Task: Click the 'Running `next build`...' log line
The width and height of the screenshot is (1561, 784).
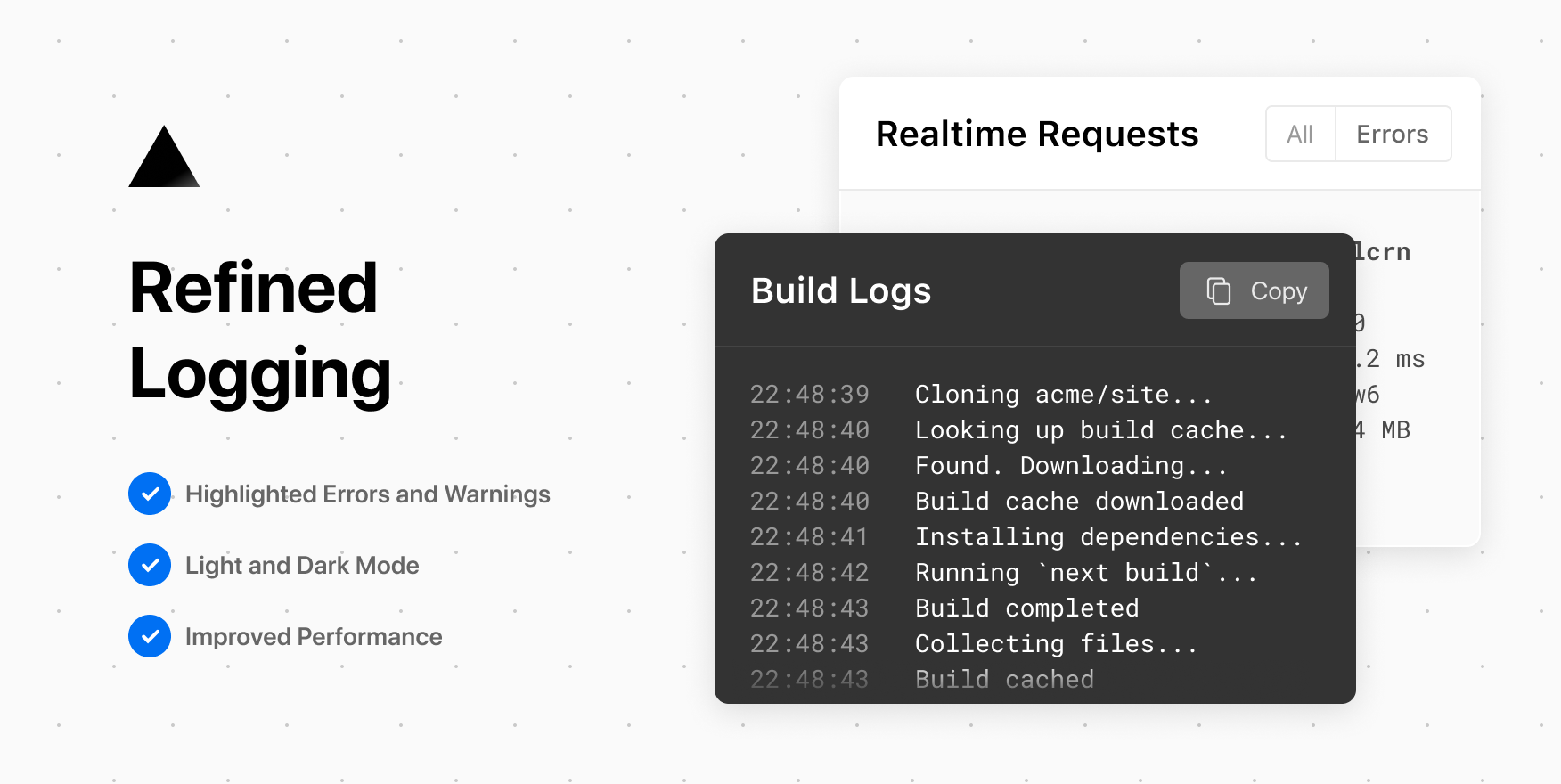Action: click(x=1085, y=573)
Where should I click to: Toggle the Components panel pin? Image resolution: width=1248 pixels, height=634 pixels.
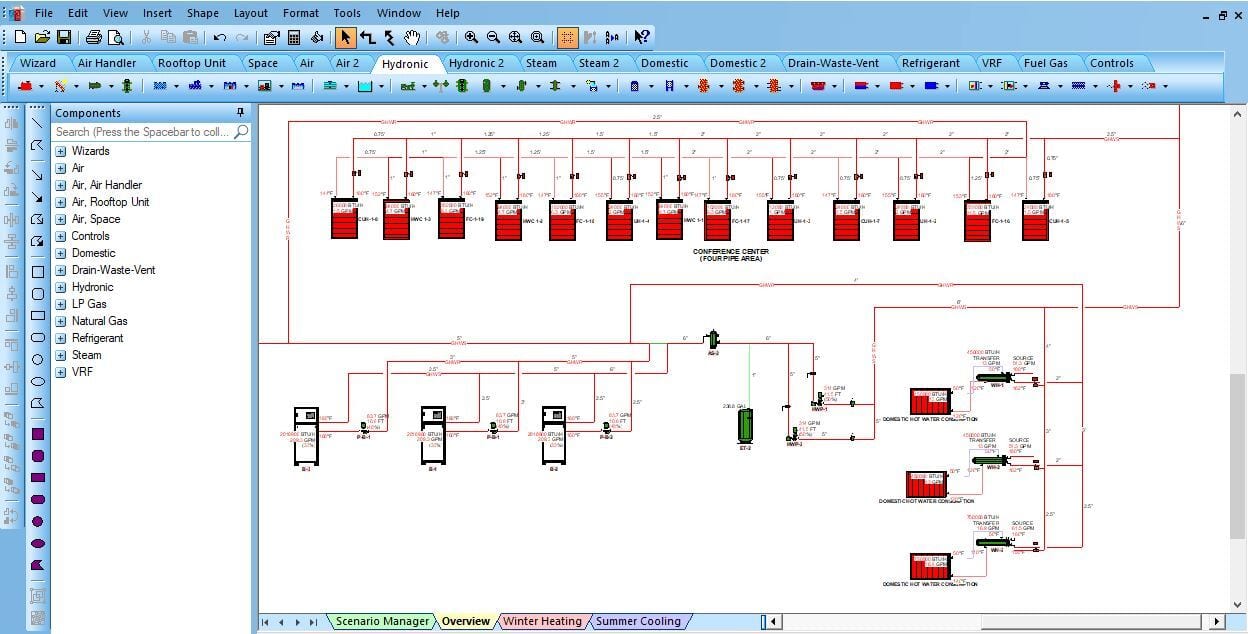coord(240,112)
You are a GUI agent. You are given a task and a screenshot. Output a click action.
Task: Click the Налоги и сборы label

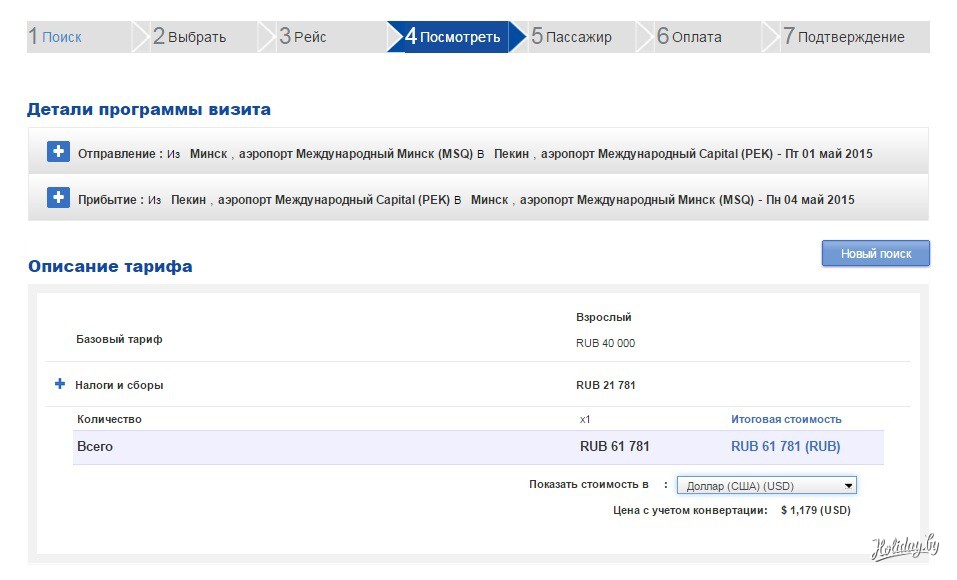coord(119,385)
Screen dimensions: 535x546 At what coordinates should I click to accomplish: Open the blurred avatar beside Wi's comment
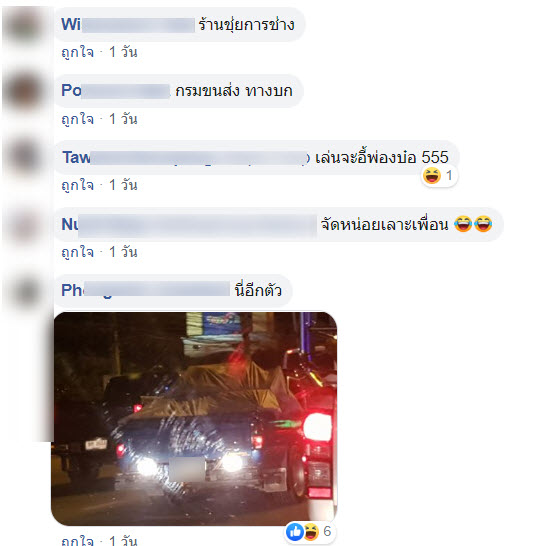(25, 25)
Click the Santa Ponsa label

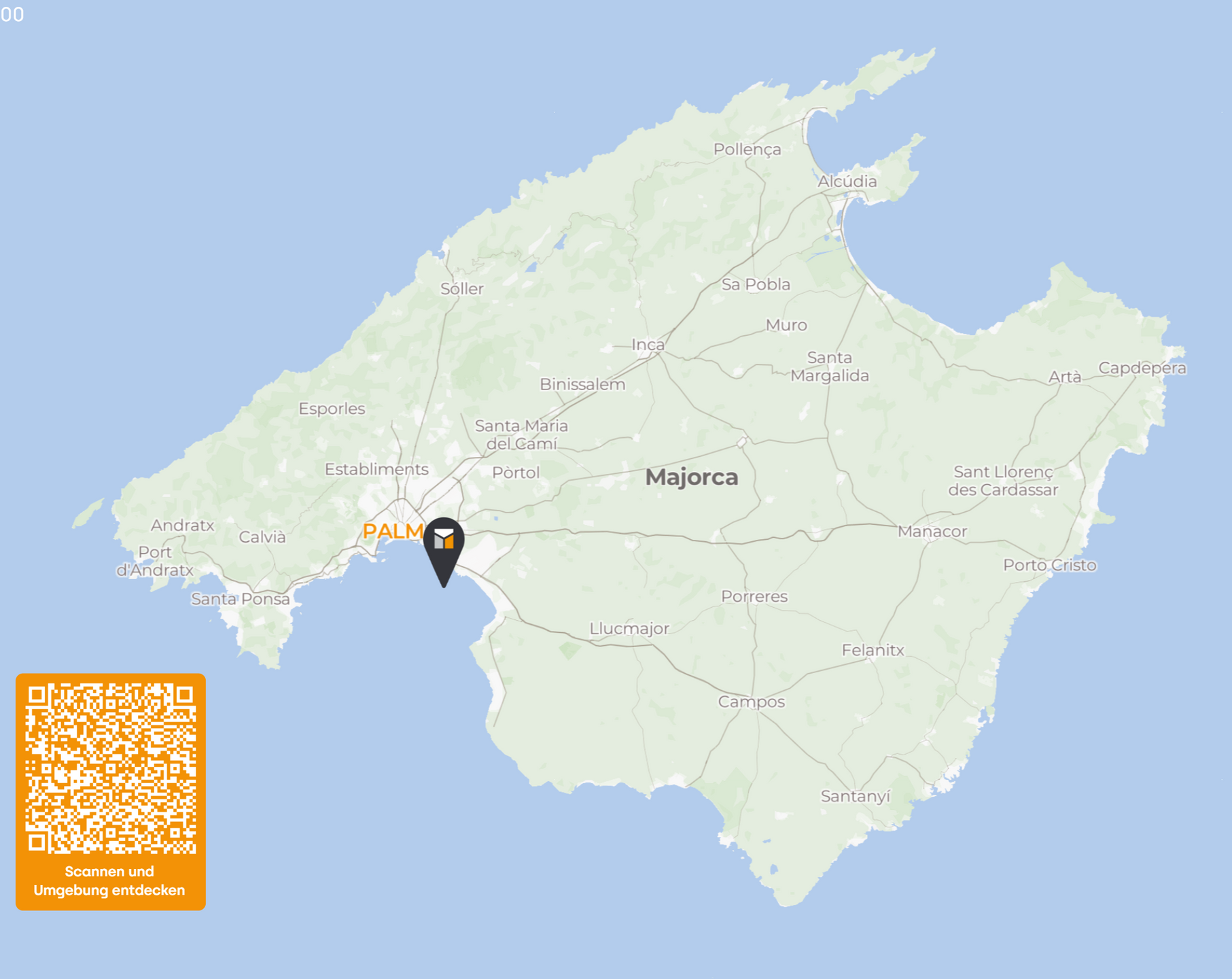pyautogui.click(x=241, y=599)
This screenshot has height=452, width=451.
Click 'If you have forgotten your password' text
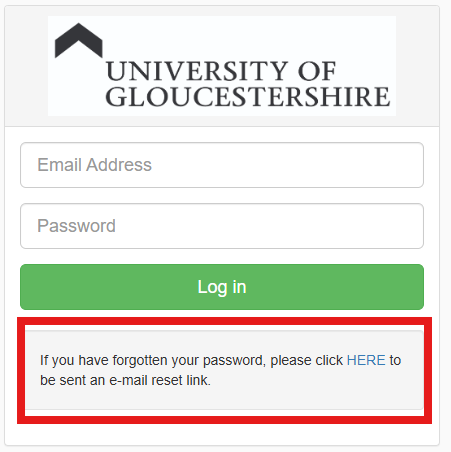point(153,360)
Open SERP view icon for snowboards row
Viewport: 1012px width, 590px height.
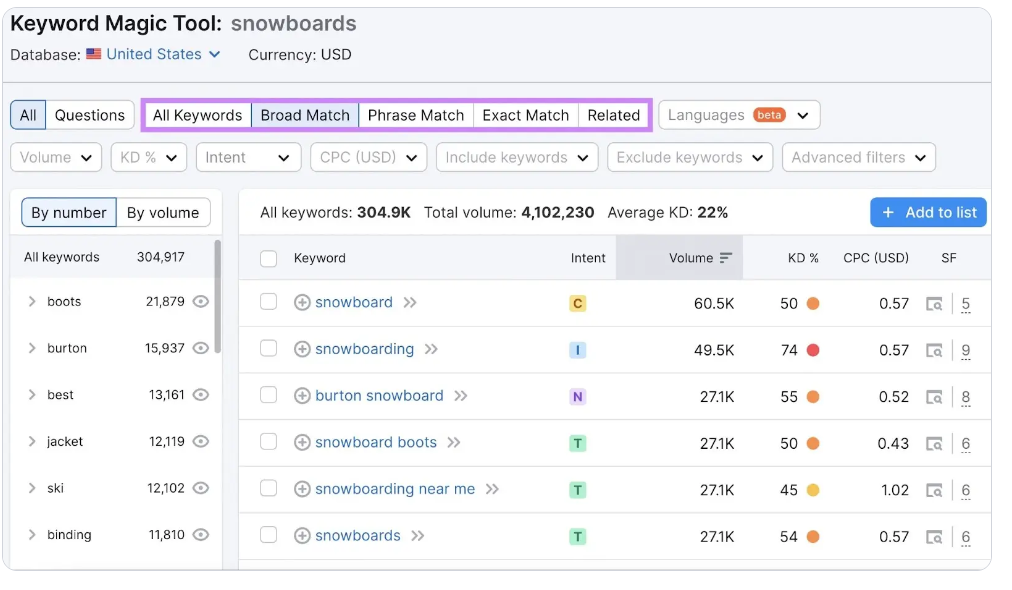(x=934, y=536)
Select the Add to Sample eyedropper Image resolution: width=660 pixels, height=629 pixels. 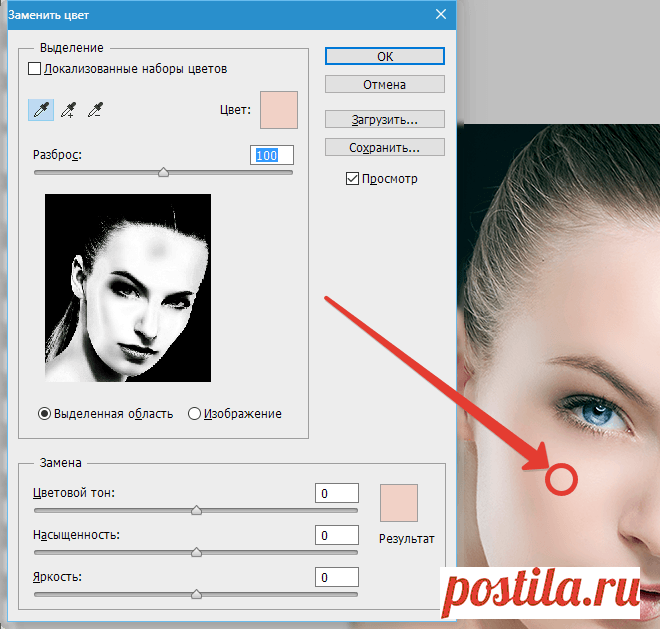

• • •

* **PROBLEM REQUIREMENTS**
The entries above need to be output again in full, exactly, and without pictures.

* **RESPONSE AREA**
Task: Click the 'Running `next build`...' log line
The width and height of the screenshot is (1561, 784).
Action: click(x=1085, y=573)
Where should I click to: Toggle the Components panel pin? Image resolution: width=1248 pixels, height=634 pixels.
coord(240,112)
You are a GUI agent. You are given a task and a screenshot. Output a click action.
Task: Click the Налоги и сборы label

coord(119,385)
Screen dimensions: 535x546 At what coordinates should I click to accomplish: Open the blurred avatar beside Wi's comment
(25, 25)
Click the Santa Ponsa label

pyautogui.click(x=241, y=599)
This screenshot has height=452, width=451.
Click 'If you have forgotten your password' text
point(153,360)
Open SERP view icon for snowboards row
Viewport: 1012px width, 590px height.
(x=934, y=536)
Select the Add to Sample eyedropper Image resolution: width=660 pixels, height=629 pixels. 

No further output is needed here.